Also you may be able to squeeze a bit more out of this by doing some
barrier clean-ups. In most drivers the wmb() is needed between writes
of the DMA memory and the MMIO memory. So odds are you could hold off
on using a wmb() until you call this function and you wouldn't really
need it until just before the call to iowrite32 or __raw_writel. The
rest of it could use either an smp_wmb() or dma_wmb().

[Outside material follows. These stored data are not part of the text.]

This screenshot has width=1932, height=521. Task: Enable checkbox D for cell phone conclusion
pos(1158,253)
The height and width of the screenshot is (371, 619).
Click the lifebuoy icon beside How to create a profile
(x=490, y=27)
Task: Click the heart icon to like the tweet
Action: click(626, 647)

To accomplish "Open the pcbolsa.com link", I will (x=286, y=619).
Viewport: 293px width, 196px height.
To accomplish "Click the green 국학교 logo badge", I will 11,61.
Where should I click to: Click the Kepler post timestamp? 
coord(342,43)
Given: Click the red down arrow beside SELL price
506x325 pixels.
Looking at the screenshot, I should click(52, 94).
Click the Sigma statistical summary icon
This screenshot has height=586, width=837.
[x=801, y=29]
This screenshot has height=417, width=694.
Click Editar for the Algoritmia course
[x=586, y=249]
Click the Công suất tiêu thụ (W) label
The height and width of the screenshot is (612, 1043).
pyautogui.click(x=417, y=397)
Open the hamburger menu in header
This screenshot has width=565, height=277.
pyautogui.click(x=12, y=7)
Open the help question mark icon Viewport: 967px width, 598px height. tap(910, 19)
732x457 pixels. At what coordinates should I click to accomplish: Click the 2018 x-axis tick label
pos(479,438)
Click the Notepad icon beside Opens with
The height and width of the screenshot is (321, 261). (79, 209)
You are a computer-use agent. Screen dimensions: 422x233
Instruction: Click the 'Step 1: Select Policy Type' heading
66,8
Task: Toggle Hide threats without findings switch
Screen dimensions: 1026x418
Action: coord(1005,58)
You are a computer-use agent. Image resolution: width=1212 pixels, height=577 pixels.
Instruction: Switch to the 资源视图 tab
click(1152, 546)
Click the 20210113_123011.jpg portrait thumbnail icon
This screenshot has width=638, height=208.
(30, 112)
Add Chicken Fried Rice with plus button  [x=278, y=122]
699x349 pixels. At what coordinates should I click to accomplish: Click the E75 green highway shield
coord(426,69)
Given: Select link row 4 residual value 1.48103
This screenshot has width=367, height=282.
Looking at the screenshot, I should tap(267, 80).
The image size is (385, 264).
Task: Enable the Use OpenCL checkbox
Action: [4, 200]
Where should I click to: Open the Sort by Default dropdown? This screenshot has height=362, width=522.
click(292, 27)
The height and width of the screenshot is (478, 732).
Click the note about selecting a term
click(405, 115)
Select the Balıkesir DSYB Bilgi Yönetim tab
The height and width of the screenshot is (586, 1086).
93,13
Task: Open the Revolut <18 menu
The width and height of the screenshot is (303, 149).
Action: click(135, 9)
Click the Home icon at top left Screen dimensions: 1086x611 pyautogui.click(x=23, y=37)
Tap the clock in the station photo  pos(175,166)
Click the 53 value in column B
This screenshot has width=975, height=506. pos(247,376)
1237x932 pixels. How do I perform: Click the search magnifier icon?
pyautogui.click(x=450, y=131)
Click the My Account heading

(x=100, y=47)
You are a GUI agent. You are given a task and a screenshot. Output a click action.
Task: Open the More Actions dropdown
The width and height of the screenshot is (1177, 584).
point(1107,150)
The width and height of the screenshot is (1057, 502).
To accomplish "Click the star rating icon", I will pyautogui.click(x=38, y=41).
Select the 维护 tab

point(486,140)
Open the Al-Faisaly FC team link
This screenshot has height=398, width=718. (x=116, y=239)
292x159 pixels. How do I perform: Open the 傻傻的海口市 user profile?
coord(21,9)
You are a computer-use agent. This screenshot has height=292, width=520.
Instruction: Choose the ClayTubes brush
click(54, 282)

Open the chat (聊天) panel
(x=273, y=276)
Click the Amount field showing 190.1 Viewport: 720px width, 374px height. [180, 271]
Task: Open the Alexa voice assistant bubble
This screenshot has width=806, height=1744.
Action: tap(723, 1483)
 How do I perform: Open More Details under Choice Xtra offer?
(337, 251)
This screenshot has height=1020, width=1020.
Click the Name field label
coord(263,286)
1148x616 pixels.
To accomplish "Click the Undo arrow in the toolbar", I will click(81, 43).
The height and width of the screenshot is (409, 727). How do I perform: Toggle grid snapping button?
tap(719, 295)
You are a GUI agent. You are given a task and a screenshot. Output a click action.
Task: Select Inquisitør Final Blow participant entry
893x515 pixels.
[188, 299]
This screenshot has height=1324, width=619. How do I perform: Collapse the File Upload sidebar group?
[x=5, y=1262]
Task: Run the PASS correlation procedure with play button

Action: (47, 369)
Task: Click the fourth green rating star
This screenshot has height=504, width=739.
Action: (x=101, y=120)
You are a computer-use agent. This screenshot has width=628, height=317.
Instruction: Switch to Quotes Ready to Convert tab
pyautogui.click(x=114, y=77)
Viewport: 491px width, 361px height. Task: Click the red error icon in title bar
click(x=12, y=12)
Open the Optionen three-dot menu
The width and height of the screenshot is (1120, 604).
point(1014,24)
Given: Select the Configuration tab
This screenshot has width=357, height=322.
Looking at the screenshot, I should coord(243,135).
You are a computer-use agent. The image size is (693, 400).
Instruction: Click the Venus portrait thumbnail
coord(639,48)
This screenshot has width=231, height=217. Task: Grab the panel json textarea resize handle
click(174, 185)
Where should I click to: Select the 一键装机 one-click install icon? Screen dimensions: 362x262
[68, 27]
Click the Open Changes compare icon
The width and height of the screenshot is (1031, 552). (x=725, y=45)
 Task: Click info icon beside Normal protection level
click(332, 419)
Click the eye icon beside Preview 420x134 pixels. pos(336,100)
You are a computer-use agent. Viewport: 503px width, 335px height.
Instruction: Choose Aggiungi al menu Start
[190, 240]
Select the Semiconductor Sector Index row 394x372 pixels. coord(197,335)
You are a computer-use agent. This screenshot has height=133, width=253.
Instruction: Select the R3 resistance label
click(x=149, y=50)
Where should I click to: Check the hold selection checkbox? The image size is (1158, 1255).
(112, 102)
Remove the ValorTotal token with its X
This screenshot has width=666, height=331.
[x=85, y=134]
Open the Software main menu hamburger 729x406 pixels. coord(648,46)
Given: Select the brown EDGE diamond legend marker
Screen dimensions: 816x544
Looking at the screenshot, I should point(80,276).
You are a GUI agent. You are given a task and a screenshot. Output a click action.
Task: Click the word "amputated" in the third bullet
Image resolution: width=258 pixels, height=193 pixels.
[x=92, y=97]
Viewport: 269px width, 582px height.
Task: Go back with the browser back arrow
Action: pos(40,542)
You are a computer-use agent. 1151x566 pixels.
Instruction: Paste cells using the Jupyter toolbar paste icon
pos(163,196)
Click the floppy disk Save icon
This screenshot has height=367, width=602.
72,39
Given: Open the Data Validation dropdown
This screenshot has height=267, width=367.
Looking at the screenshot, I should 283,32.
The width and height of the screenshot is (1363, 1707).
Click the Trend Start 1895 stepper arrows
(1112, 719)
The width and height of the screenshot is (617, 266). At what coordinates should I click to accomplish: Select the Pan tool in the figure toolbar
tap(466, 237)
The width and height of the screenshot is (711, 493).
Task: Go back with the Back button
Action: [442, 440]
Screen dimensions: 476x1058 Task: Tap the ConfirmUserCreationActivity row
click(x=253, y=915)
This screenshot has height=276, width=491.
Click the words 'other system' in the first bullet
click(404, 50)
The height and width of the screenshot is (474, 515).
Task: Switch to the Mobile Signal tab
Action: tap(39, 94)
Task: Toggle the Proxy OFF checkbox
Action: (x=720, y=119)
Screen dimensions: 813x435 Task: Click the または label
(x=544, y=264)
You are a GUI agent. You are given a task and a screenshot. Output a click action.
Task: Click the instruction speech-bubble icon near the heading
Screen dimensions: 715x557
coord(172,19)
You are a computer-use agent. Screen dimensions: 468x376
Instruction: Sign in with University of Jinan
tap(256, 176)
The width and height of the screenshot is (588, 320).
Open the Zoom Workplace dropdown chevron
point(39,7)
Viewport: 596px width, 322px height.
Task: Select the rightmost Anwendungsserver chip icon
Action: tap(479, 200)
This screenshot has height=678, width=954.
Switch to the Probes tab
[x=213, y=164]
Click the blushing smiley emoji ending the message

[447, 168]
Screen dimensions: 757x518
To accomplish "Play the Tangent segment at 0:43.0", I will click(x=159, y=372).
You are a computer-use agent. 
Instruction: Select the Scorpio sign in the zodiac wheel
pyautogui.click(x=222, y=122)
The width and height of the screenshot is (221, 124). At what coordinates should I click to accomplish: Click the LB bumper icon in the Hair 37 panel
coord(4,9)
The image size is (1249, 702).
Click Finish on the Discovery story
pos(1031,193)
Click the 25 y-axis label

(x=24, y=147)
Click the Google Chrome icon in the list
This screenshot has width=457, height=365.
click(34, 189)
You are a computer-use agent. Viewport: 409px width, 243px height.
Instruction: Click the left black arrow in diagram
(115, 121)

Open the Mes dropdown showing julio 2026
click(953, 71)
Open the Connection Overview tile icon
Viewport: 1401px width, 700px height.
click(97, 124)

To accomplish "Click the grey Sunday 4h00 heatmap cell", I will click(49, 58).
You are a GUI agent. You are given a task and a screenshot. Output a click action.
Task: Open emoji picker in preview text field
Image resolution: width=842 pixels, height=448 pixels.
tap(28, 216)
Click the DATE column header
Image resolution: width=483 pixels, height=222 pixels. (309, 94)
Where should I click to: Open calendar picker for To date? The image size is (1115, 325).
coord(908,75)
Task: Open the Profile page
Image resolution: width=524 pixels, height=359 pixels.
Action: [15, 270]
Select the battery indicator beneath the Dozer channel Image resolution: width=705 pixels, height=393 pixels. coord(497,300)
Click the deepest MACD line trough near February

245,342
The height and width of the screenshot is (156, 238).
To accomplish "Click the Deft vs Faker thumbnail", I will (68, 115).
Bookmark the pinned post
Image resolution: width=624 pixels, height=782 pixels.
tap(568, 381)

> static bool mlx4_en_process_tx_cq(struct net_device *dev,
> struct mlx4_en_cq *cq, int napi_budget)
> {
> @@ -496,8 +531,13 @@ static bool mlx4_en_process_tx_cq(struct net_device *dev,
> wmb();
>
> /* we want to dirty this cache line once */
> - ACCESS_ONCE(ring->last_nr_txbb) = last_nr_txbb;
> - ACCESS_ONCE(ring->cons) = ring_cons + txbbs_skipped;
> + WRITE_ONCE(ring->last_nr_txbb, last_nr_txbb);
> + ring_cons += txbbs_skipped;
> + WRITE_ONCE(ring->cons, ring_cons);
> + WRITE_ONCE(ring->ncons, ring_cons + last_nr_txbb);
> +
> + if (dev->doorbell_opt)
> + mlx4_en_xmit_doorbell(dev, ring);
>
It might be more readable to put the addition on ring_cons out in
front of all the WRITE_ONCE macro calls.
> if (ring->free_tx_desc == mlx4_en_recycle_tx_desc)
> return done < budget;
> @@ -725,29 +765,14 @@ static void mlx4_bf_copy(void __iomem *dst, const void *src,
> __iowrite64_copy(dst, src, bytecnt / 8);
> }
>
> -void mlx4_en_xmit_doorbell(struct mlx4_en_tx_ring *ring)
> -{
> - wmb();
> - /* Since there is no iowrite*_native() that writes the
> - * value as is, without byteswapping - using the one
> - * the doesn't do byteswapping in the relevant arch
> - * endianness.
> - */
> -#if defined(__LITTLE_ENDIAN)
> - iowrite32(
> -#else
> - iowrite32be(
> -#endif
> - ring->doorbell_qpn,
> - ring->bf.uar->map + MLX4_SEND_DOORBELL);
> -}
>
> static void mlx4_en_tx_write_desc(struct mlx4_en_tx_ring *ring,
> struct mlx4_en_tx_desc *tx_desc,
> union mlx4_wqe_qpn_vlan qpn_vlan,
> int desc_size, int bf_index,
> __be32 op_own, bool bf_ok,
> - bool send_doorbell)
> + bool send_doorbell,
> + const struct net_device *dev, int nr_txbb)
> {
> tx_desc->ctrl.qpn_vlan = qpn_vlan;
>
> @@ -761,6 +786,7 @@ static void mlx4_en_tx_write_desc(struct mlx4_en_tx_ring *ring,
>
> wmb();
>
> + ring->prod += nr_txbb;
> mlx4_bf_copy(ring->bf.reg + ring->bf.offset, &tx_desc->ctrl,
> desc_size);
>
> @@ -773,8 +799,9 @@ static void mlx4_en_tx_write_desc(struct mlx4_en_tx_ring *ring,
> */
> dma_wmb();
> tx_desc->ctrl.owner_opcode = op_own;
> + ring->prod += nr_txbb;
> if (send_doorbell)
> - mlx4_en_xmit_doorbell(ring);
> + mlx4_en_xmit_doorbell(dev, ring);
> else
> ring->xmit_more++;
> }
> @@ -1017,8 +1044,6 @@ netdev_tx_t mlx4_en_xmit(struct sk_buff *skb, struct net_device *dev)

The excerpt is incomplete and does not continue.